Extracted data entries

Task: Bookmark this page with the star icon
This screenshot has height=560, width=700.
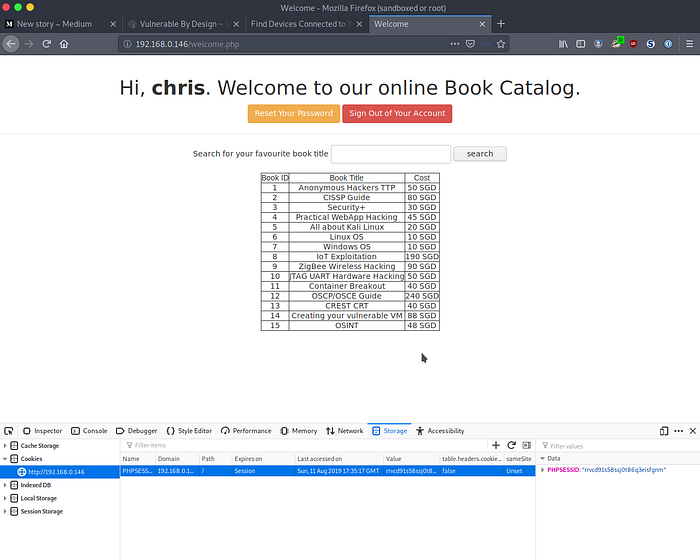Action: [x=501, y=44]
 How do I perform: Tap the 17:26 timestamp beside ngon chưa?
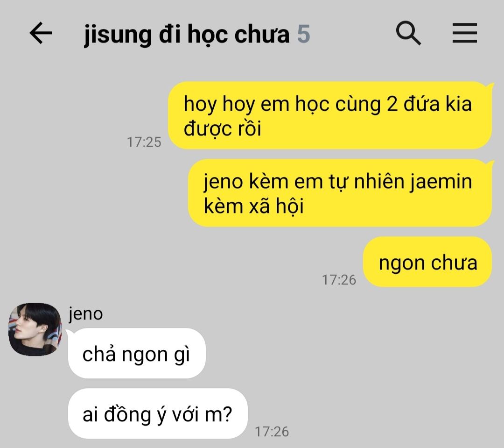(339, 280)
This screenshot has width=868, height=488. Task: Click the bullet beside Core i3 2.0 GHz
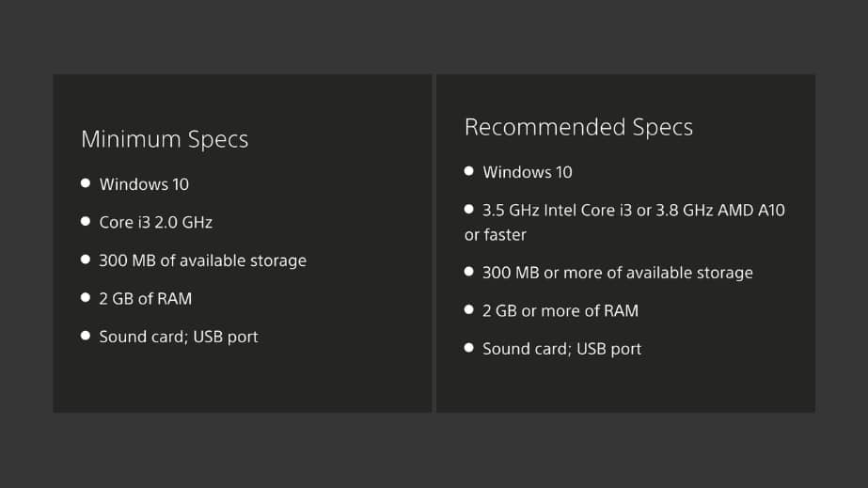pos(86,221)
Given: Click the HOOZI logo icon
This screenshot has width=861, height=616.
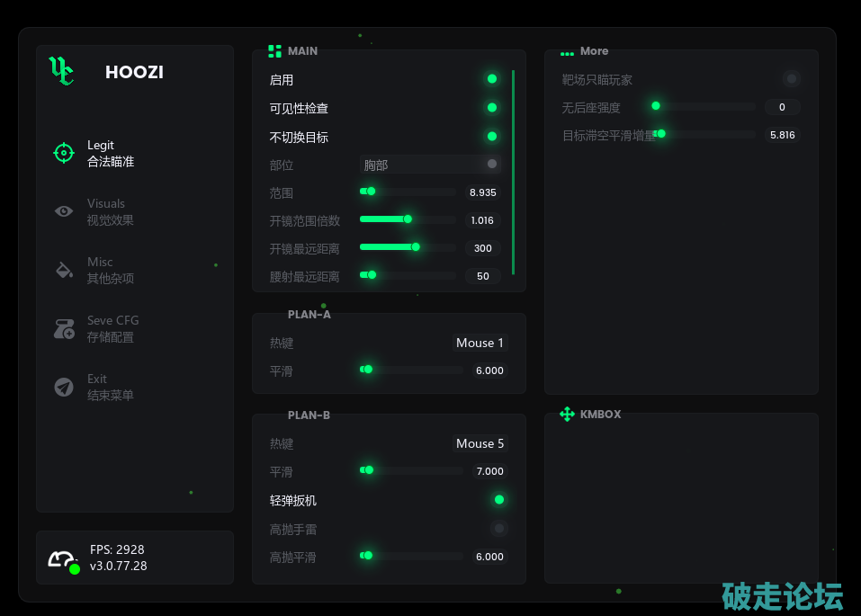Looking at the screenshot, I should coord(61,71).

**TASK ITEM**. Start at the first line and set down all of the data exactly, passing over the pictures.

**RESULT OF THE TASK**.
Task: Bookmark this page with the star icon
This screenshot has height=560, width=700.
Action: [x=501, y=44]
 How do I perform: Tap the 17:26 timestamp beside ngon chưa?
(339, 280)
This screenshot has width=868, height=488. Task: Click the bullet beside Core i3 2.0 GHz
pos(86,221)
Given: Click the HOOZI logo icon
This screenshot has width=861, height=616.
Looking at the screenshot, I should coord(61,71).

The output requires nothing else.